▶ [ABOUT THIS EXERCISE]:
Scan the lines below for the word "More". Copy each line you find it in.
****************
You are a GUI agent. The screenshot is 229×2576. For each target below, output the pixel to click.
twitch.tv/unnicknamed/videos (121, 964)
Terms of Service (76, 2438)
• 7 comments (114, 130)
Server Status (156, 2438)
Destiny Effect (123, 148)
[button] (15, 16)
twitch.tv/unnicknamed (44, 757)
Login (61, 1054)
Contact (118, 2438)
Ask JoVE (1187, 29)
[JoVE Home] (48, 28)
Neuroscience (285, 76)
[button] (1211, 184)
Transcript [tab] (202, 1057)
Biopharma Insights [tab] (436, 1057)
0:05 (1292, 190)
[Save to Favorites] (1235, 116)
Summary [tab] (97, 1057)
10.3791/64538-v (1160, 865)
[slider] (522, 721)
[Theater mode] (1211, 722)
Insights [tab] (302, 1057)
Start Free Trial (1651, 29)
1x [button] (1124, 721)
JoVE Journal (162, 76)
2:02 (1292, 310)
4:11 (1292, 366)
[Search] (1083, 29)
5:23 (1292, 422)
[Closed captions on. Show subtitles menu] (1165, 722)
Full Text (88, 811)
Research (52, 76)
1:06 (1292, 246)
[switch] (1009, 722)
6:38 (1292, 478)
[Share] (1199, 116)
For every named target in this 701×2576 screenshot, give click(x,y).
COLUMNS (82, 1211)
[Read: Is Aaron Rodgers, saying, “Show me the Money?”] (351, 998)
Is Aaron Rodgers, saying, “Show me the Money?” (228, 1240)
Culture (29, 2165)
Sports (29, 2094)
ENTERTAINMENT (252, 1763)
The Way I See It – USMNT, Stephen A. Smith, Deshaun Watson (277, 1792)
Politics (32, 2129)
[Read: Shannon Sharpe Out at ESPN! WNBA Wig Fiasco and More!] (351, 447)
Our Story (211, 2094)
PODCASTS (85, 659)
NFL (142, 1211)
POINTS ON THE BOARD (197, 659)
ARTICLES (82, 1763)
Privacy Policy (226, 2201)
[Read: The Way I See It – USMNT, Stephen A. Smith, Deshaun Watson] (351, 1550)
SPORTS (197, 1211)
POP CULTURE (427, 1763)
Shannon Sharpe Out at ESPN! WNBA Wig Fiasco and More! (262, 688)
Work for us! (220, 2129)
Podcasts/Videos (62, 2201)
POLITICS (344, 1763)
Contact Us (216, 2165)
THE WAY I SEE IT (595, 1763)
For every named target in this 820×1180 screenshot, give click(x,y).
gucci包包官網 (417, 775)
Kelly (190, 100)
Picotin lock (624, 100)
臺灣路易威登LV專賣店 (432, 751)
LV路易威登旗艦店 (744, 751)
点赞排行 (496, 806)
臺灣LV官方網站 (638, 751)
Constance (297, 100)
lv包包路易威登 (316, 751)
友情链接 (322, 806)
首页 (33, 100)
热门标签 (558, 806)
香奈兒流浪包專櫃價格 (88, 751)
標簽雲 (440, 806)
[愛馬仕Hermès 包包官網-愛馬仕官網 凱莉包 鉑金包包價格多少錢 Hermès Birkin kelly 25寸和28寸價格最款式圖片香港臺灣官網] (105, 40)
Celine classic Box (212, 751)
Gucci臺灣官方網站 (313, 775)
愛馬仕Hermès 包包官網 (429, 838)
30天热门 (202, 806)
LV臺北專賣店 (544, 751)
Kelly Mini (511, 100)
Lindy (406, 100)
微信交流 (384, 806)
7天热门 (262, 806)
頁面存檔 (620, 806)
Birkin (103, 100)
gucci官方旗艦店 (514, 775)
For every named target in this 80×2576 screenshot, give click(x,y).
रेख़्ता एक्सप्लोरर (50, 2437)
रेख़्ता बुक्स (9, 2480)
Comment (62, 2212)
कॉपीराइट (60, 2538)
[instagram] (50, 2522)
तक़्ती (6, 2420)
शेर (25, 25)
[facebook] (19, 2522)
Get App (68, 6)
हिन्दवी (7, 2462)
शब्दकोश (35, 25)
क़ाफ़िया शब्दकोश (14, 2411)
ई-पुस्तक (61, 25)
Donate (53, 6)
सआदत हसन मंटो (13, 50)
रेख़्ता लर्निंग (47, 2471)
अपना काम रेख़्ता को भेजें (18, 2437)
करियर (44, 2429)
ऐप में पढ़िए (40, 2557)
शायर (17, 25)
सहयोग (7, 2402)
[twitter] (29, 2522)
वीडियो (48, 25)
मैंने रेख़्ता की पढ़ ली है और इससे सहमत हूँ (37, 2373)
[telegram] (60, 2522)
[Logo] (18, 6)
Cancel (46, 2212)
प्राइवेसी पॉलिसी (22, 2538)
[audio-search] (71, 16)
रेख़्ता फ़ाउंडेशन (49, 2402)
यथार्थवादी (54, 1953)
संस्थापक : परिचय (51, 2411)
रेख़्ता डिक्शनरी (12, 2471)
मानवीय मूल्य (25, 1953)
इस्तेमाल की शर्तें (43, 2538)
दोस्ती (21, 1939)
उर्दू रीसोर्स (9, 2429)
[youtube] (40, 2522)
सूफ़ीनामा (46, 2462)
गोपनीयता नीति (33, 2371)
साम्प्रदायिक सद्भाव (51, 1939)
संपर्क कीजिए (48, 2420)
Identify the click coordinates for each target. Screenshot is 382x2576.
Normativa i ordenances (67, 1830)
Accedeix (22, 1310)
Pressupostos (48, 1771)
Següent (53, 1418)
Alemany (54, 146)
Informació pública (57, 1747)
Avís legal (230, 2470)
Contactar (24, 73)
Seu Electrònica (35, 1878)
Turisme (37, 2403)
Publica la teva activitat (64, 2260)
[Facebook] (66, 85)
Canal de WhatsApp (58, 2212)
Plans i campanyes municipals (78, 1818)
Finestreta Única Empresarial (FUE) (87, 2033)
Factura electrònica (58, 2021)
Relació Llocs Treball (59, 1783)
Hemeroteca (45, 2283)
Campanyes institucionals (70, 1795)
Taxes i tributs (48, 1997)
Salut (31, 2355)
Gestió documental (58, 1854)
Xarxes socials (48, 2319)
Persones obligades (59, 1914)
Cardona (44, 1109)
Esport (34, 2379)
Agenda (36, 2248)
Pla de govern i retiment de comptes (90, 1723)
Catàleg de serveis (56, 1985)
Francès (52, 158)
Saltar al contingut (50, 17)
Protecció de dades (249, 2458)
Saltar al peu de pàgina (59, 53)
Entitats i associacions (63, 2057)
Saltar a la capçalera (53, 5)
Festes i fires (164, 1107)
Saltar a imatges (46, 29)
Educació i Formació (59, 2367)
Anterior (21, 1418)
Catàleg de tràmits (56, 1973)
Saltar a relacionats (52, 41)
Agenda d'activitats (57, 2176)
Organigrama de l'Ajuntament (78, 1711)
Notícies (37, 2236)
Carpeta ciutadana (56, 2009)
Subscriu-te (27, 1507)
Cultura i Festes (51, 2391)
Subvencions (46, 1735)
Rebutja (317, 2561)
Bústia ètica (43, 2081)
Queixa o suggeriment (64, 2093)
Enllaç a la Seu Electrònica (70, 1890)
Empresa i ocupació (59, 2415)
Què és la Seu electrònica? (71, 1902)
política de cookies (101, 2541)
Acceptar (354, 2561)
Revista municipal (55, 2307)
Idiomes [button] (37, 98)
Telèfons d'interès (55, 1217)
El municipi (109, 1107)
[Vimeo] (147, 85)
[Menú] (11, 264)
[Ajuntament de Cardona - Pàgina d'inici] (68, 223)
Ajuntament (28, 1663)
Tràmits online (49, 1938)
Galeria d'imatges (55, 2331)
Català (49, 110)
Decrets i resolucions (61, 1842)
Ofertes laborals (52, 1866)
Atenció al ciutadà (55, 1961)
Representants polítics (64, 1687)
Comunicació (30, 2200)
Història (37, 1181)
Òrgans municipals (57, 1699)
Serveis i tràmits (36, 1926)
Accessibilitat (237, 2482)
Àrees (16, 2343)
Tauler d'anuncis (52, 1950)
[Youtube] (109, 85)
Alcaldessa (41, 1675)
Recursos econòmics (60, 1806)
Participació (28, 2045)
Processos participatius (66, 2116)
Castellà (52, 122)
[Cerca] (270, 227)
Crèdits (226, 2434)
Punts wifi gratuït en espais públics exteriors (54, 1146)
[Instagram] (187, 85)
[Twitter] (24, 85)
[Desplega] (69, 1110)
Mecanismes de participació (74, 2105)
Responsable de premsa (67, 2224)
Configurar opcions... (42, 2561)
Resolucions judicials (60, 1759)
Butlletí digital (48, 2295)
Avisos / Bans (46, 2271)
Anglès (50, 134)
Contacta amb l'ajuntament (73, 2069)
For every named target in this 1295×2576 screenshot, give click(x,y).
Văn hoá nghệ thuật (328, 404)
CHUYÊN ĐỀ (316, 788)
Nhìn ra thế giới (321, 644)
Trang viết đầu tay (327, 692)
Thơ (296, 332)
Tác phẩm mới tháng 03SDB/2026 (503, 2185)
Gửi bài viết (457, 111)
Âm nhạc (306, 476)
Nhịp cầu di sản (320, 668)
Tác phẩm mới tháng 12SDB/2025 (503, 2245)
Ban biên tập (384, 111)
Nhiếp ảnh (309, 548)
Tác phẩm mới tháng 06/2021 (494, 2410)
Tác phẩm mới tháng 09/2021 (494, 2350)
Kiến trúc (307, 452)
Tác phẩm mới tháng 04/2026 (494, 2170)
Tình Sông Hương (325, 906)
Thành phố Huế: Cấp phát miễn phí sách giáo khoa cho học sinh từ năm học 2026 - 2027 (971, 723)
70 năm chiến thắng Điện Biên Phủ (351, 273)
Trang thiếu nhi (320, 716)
****************
▶ [PROBLEM SOLUTION]:
[Read: Shannon Sharpe Out at ESPN! WNBA Wig Fiasco and More!] (351, 447)
Shannon Sharpe Out at ESPN! WNBA Wig Fiasco and More! (262, 688)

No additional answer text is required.